You Can Actually JB Weld A Broken Connecting Rod Back Together In A Pinch

What can't JB Weld do? It's the metal glue that works wonders, and has left dozens of flat surfaces around my workshop with a swirled glop of grey permanently affixed. This is rarely the kind of thing you use for a permanent fix on any project, but sometimes a temporary fix is all you need. And sometimes temporary becomes permanent when it does the job good enough to never need fixing again. A few bucks worth of this two-part bond can fix things that would normally cost a lot more to replace. And apparently, if you're in a pinch, it can even be used to reunite two halves of a snapped connecting rod. 

The mad scientists at BigTime are back at it again, putting together a handful of different experiments to determine exactly what JB Weld won't fix. Each of these tests is probably unwise, and some possibly even rise to the matter of dangerous. This is one of those "don't try this at home" kinds of things, unless you're extremely desperate. Maybe you blew up your differential forty-five miles down an abandoned two-track trail and haven't seen anyone in a couple days, and you need to get things back together enough to limp it home. Maybe you punctured a hole in your oil pan and need to glop it up enough to hold the oil in until you can get a new one. Or maybe you cut a brand new minibike connecting rod in half and want to test how long it will stay together if you put a bunch of epoxy on it. 
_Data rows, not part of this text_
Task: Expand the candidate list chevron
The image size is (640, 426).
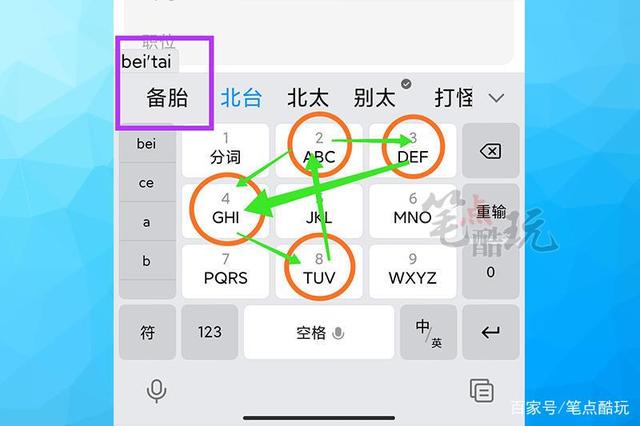Action: (x=497, y=98)
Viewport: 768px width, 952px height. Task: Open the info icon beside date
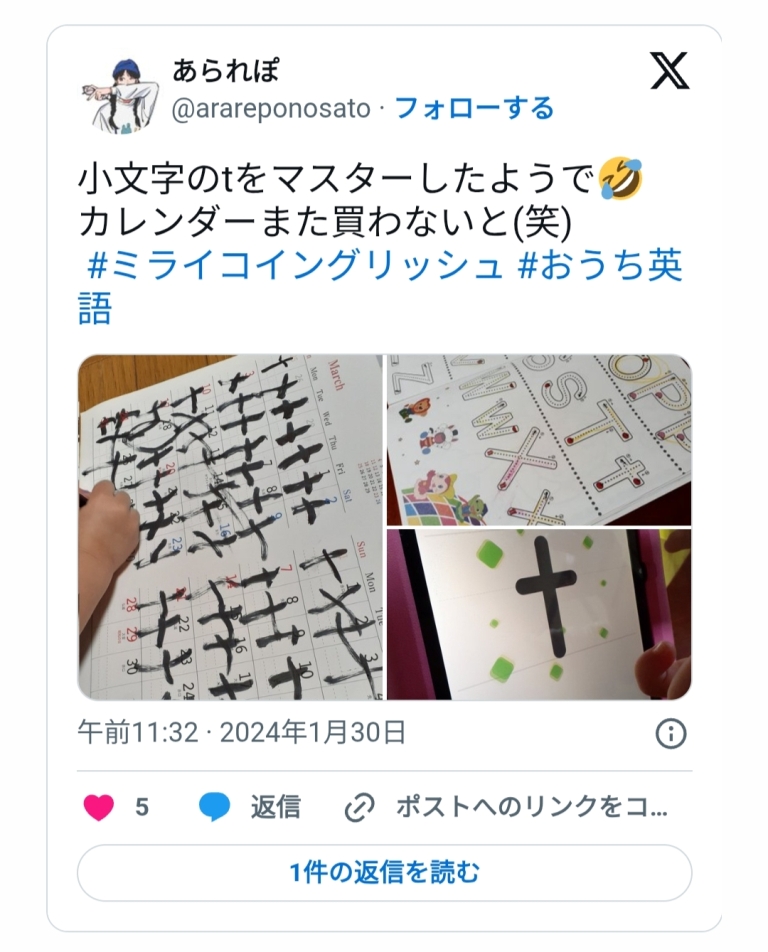[x=670, y=734]
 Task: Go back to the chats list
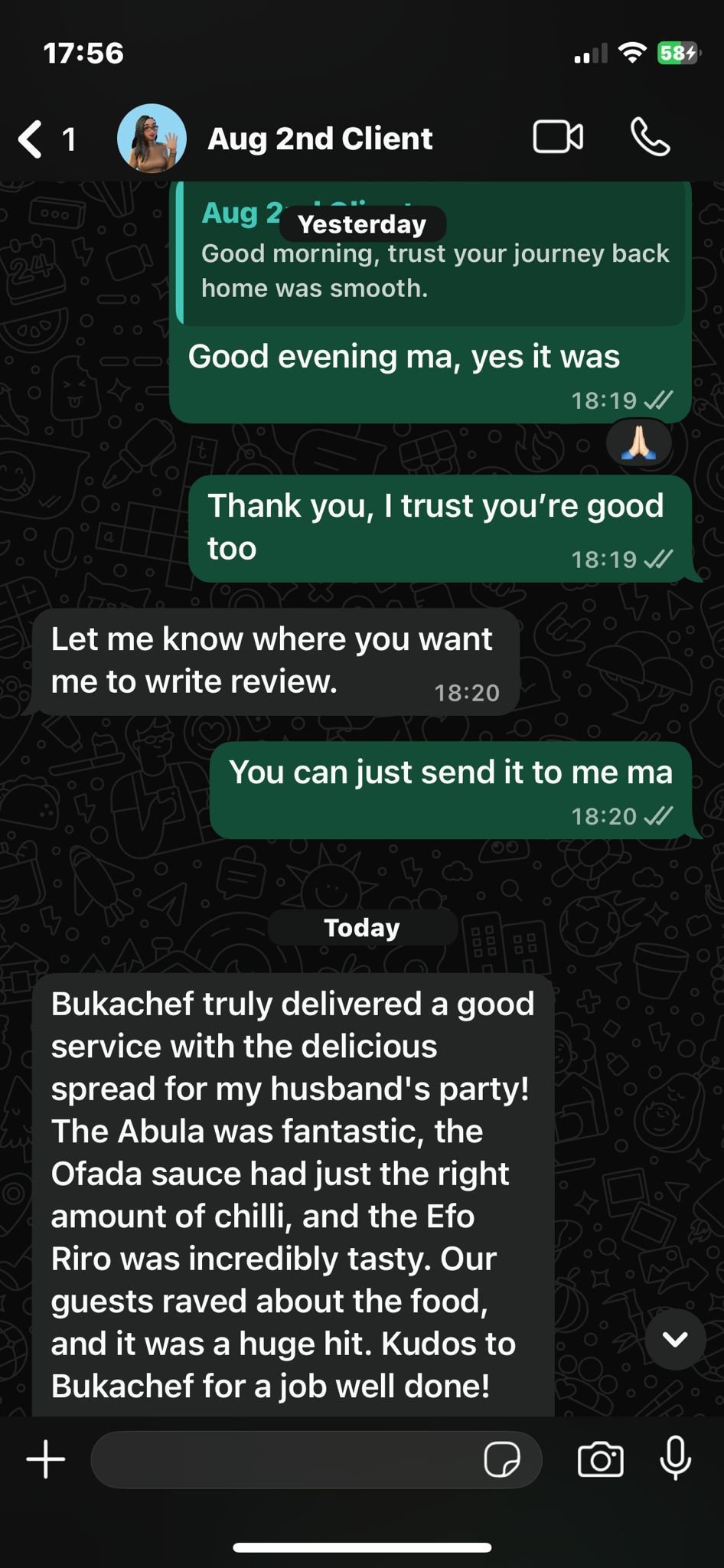(31, 139)
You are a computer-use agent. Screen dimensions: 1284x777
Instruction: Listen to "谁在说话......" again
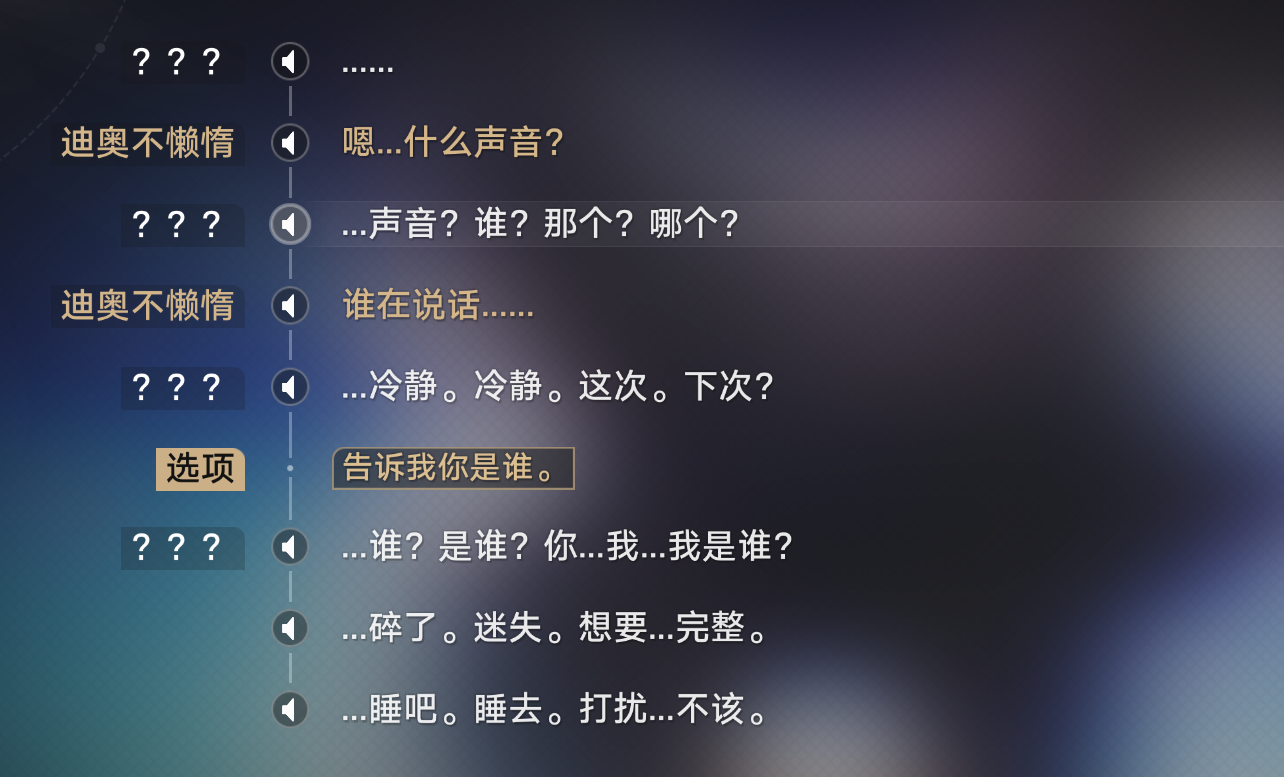[x=290, y=305]
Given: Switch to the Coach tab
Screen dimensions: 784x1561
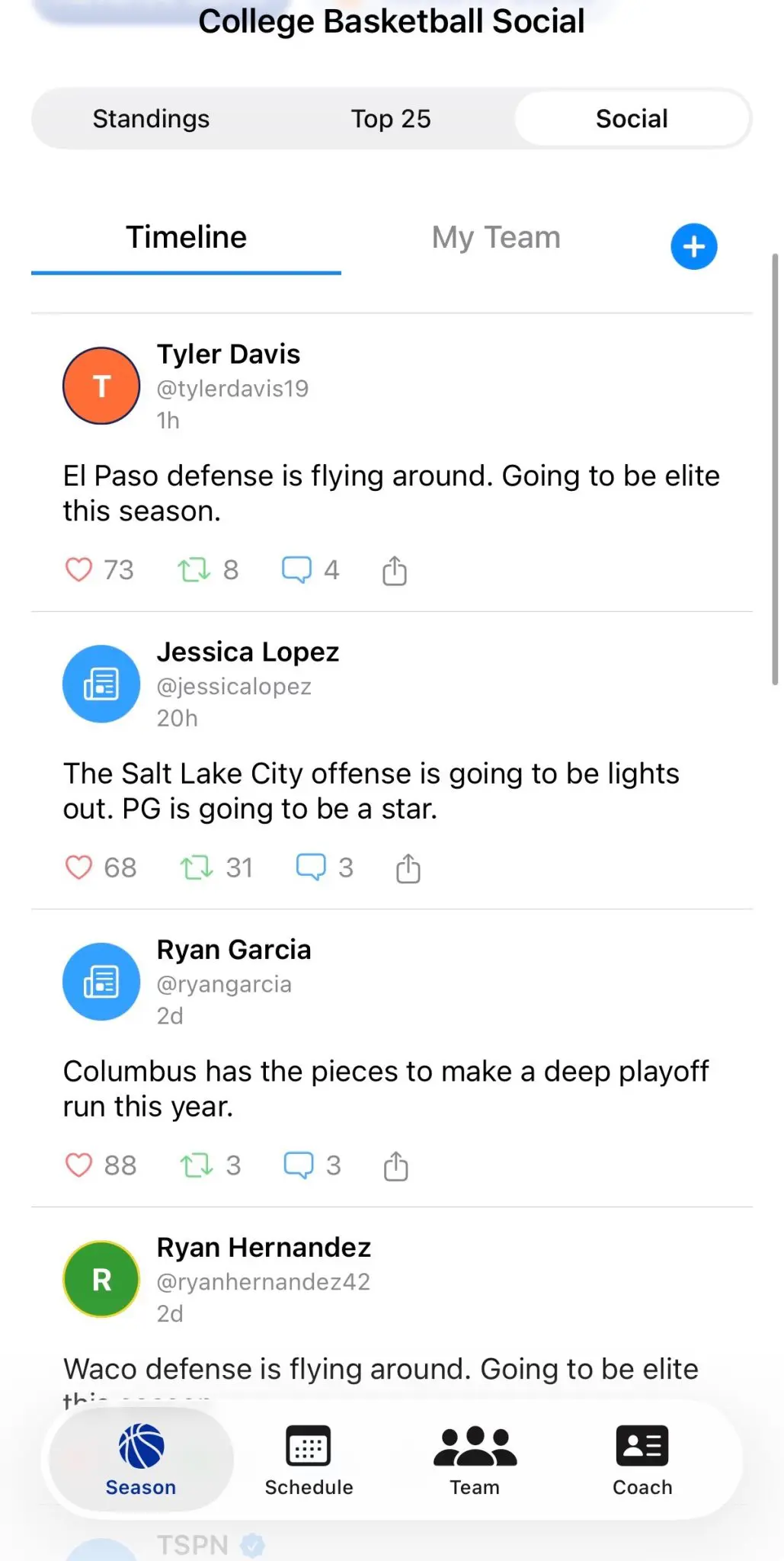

Whatever the situation is, it's entirely possible that JB Weld will be there for you. It just depends how long you need it to be there for you. 

It'll run, but not forever

When these fellas threw some JB Weld on an oil pan plug that had been overtorqued, I was immediately confident that the epoxy would hold and they'd never see a drop of oil leak from that oil pan again. That's more or less the intended use for JB Weld, it works so well. There's almost no reason to test this use case, it's such a well-trodden path. Let's move on to something a bit more interesting. 

It's a bit premature to determine whether the JB Welded differential will stay together long-term, but I'm inclined to believe it will. Given that the crew used two full packs of JB Weld and really got it in between all of the spider gears of the differential, it's probably going to hold for several dozen burnouts, at least. The weak link in that chain is typically the bond between the tires and the road, so you'll get the tires to spin up before the differential eats itself. Unless you do something stupid, like run it out of gear oil, or do a lot of neutral drops. 

The big surprise for me was seeing the minibike engine's connecting rod cut in half and glued back together with JB Weld. As Zach says in the video before the test is complete, "I think it'll start, I just think first rev it's coming apart." I'm not even sure I was that optimistic. To see the bike not only start and settle into an idle, but rev a little and ride around for a seriously long time, was totally unexpected. Now that I've seen it happen, I'm almost convinced that if the guys had drilled holes above and below the "break" in the connecting rod, the JB Weld would have had more purchase on the metal and might not have broken quite as quickly. Maybe they should give it another try.